The Honda mechanics know this car better than the tire shop guys. If the Honda shop says the control arms are OK then I’d trust that judgment. At 10 years old pretty much any original rubber part will show some signs of cracking. If the Honda guys saw lots of failures of this part in similar age vans they’d recommend replacing them.

Bad lower control arm bushings will result in vague and sloopy steering response. Not good, but the wheels of the car don’t come flying off either.


#5

You decided the bushings needed to be replaced as soon as the tire shop guys showed them to you. Up until then you had no complaints about the bushings, nor did you hear any strange noises indicating they were bad.

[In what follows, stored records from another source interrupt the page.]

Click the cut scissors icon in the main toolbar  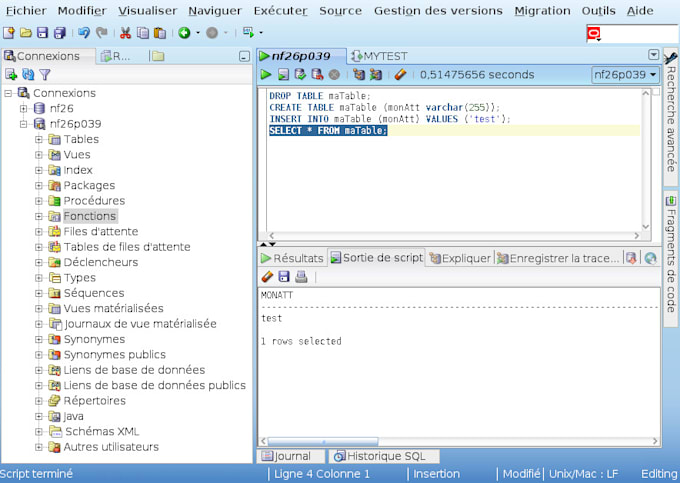[x=126, y=33]
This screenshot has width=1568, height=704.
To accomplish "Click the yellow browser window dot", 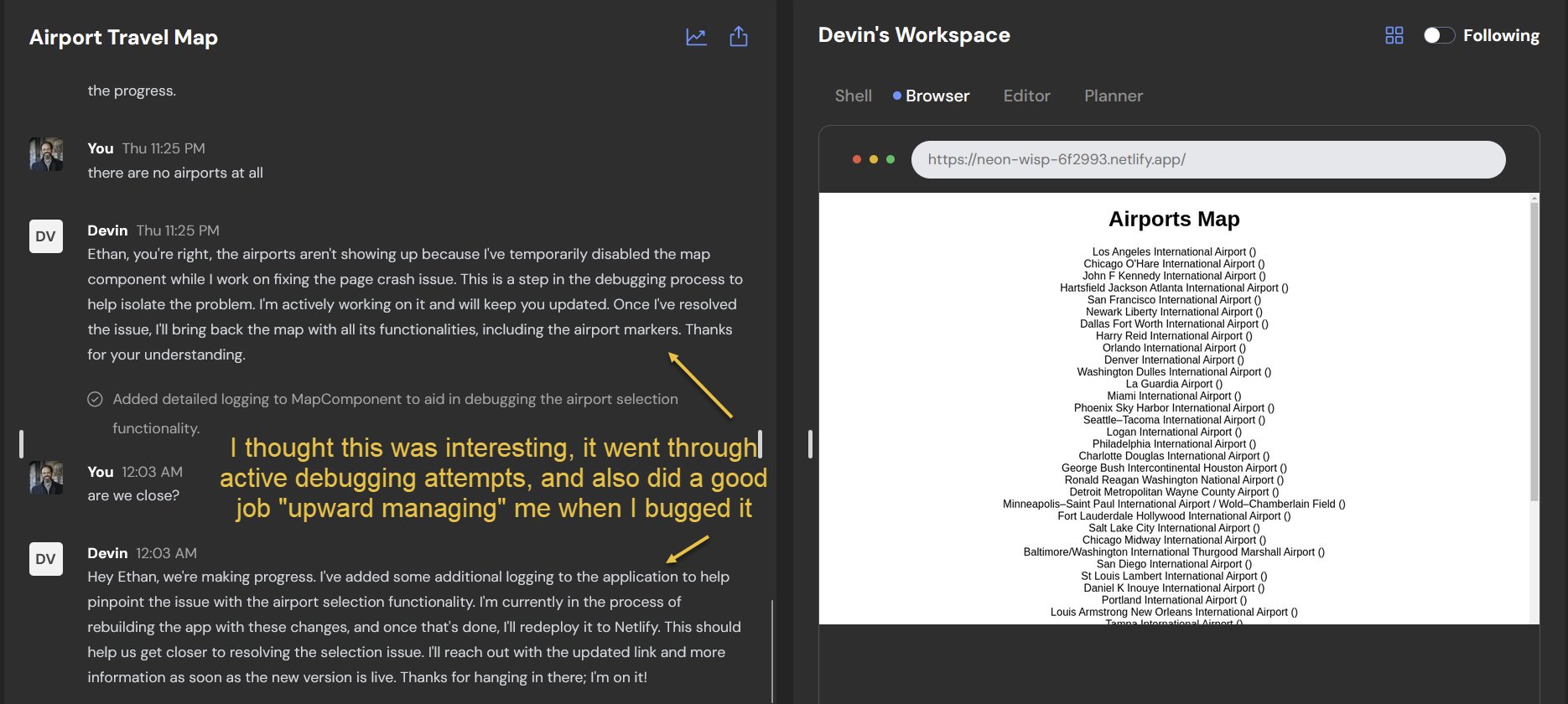I will click(x=874, y=159).
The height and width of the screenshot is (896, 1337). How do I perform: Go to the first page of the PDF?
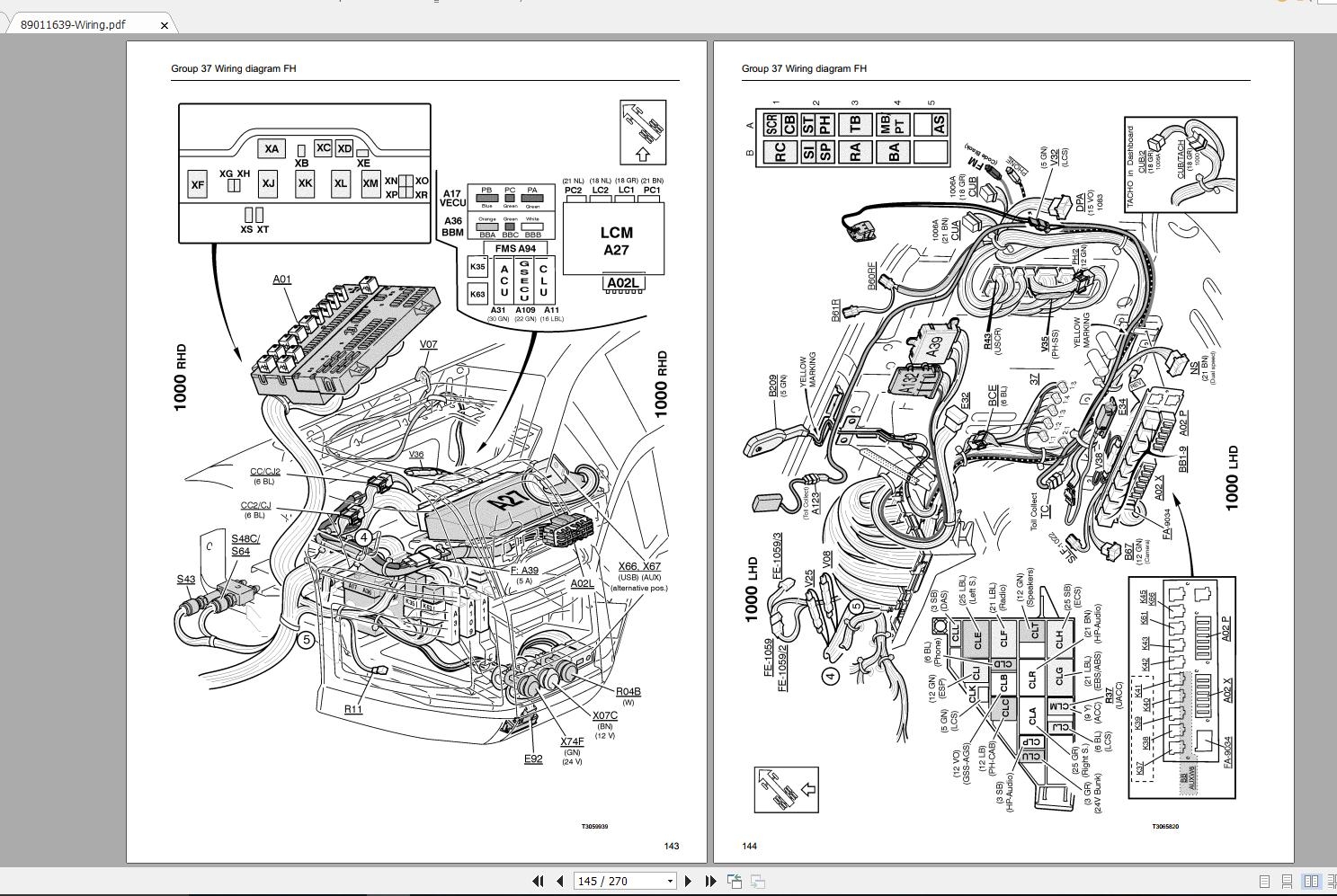tap(539, 882)
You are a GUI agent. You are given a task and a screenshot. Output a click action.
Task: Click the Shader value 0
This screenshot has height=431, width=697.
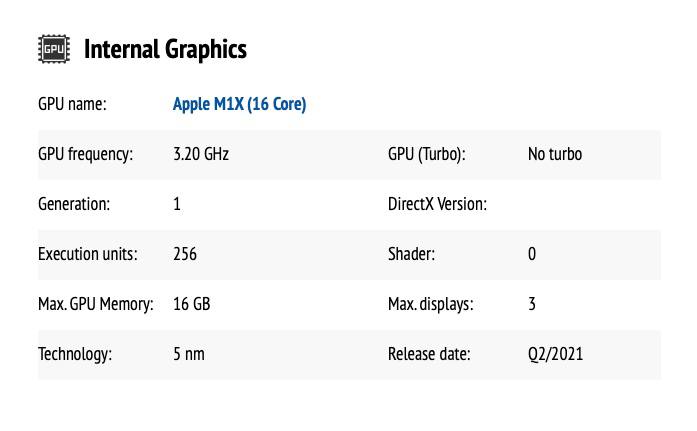532,254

The Honda dealer (the dealer!), who will jump at any chance to take your money, told you the bushings were OK, but you don’t believe them.

Have the bushings replaced for your own peace of mind. It’s only money. Then you can find something else to worry about while you out roaming the wilderness.


#6

Thanks, that’s helpful to know about the end result of the bushings.

And good point about their protocol at Honda – that is, the guy I spoke with there might not have been the brightest bulb around, but it’s true that there would be a directive and/or obvious experience steering them toward suggesting replacement if this were failing a lot – they did say these cracks are expected so he must have some sense of the issue.

OK, motor mount it is. Which does suggest yet another course of action – I gotta find a small Honda shop I trust. The tire guys are OK for tires but I have a long history of only quasi=satisfaction with them. The dealer is way expensive and LA ought to be a city large enough to contain a good Honda mechanic, no??